====== 文書抜粋

古今東西、成功した人はそのキャラクター性の一部として、「熱」とか「狂」という要素を持ち合わせていました。それは、次のような名言にみることができます。

・「思想を維持する精神は狂気でなければならない」(吉田松陰)
・「熱狂せずに作られた偉大なものは何もない」(エマーソン)
・「結果というものにたどり着けるのは偏執狂だけである」(アインシュタイン)
・「大切なのは熱狂的状況を作ることである」(ピカソ)

●我々はこうした名言を100でも200でも探してくることができるでしょう。ですから私は、過去に「狂気を持とう」「熱を帯びよう」という話を何度もしてきました。その必要性をますます感じる今日この頃ですが、なかには誤解もあるようです。

●最近、ソフト開発会社を経営している人にこう言われました。
「武沢さん、うちには挨拶とかマナーとかが苦手な社員が多いのです。たとえば服装ひとつをみても、カジュアルを通り越してだんだんだらしない雰囲気になりつつあり、何度注意をしてもすぐに崩れてしまいます。ですが、そんな彼らも仕事の面ではすごく有能だし、付き合ってみれば楽しい仲間なので、しつけは諦めるしかないかなと思ってしまうのです」

「え、諦めちゃうのですか?」

「だってかわいそうだもの。最近の『がんばれ社長!』でも狂気とか熱狂が大事とありますし、別に挨拶くらいできなくても仕事が人一倍できればそれでいいか、と自分に言い聞かせているのですよ」
●残念ながらこの社長は勘違いしておられるようです。
「狂気」とか「熱狂」とは言っても、それはあくまで仕事ぶりの話であって、決して人間性の話ではありません。マナーが悪いとかルールを守れないということは人間として常識をわきまえていないということです。これを許してはなりません。

============

課題の指示
• a. 抜粋のうち、「古今東西、成功した人はそのキ」で始まり「いかなと思ってしまうのです」」で終わる部分を、一字も変えずに書き写すこと。
• b. 抜粋を読んで次の問いに答えること。
(i) 「熱狂せずに作られた偉大なものは何もない」は誰の言葉とされているか。
(ii) 筆者に話をした人が経営しているのは何の会社か。
(iii) 筆者によれば、「狂気」や「熱狂」は何の話であり、何の話ではないか。
記録は抜粋とは別の出典から取ったものである。

====== データ

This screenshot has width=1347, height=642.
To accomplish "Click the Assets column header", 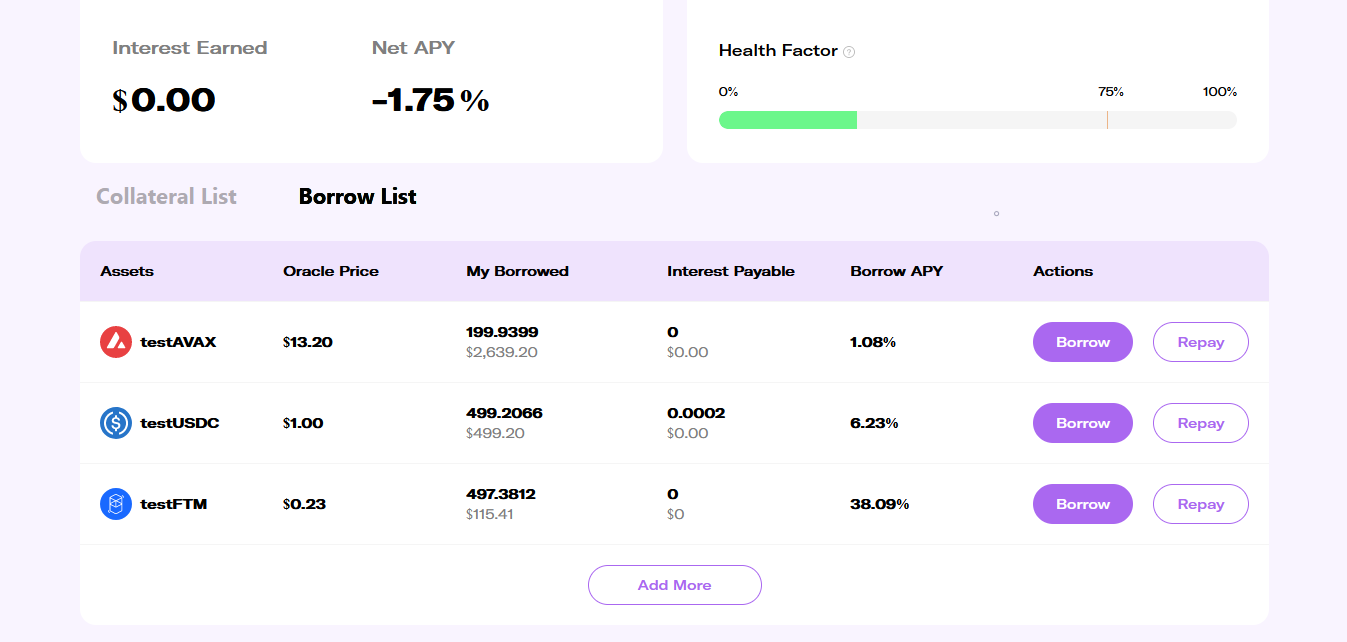I will pos(127,271).
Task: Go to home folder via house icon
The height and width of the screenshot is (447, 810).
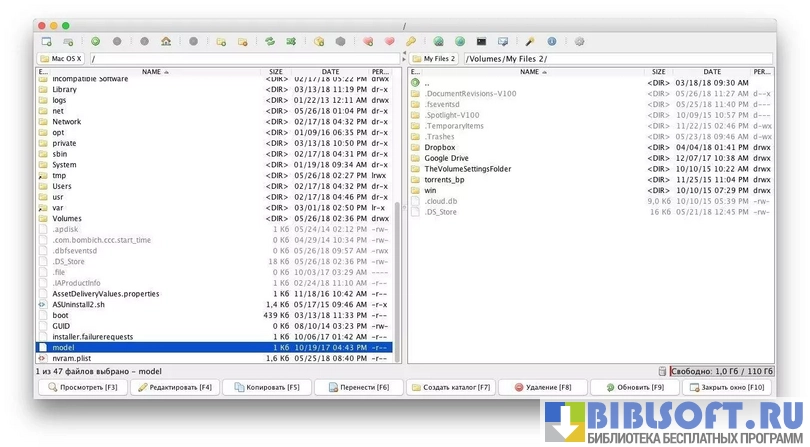Action: (x=166, y=42)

============

課題別の解答
• a.
古今東西、成功した人はそのキャラクター性の一部として、「熱」とか「狂」という要素を持ち合わせていました。それは、次のような名言にみることができます。

・「思想を維持する精神は狂気でなければならない」(吉田松陰)
・「熱狂せずに作られた偉大なものは何もない」(エマーソン)
・「結果というものにたどり着けるのは偏執狂だけである」(アインシュタイン)
・「大切なのは熱狂的状況を作ることである」(ピカソ)

●我々はこうした名言を100でも200でも探してくることができるでしょう。ですから私は、過去に「狂気を持とう」「熱を帯びよう」という話を何度もしてきました。その必要性をますます感じる今日この頃ですが、なかには誤解もあるようです。

●最近、ソフト開発会社を経営している人にこう言われました。
「武沢さん、うちには挨拶とかマナーとかが苦手な社員が多いのです。たとえば服装ひとつをみても、カジュアルを通り越してだんだんだらしない雰囲気になりつつあり、何度注意をしてもすぐに崩れてしまいます。ですが、そんな彼らも仕事の面ではすごく有能だし、付き合ってみれば楽しい仲間なので、しつけは諦めるしかないかなと思ってしまうのです」

• b.
(i) エマーソン
(ii) ソフト開発会社
(iii) 仕事ぶりの話であり、人間性の話ではない。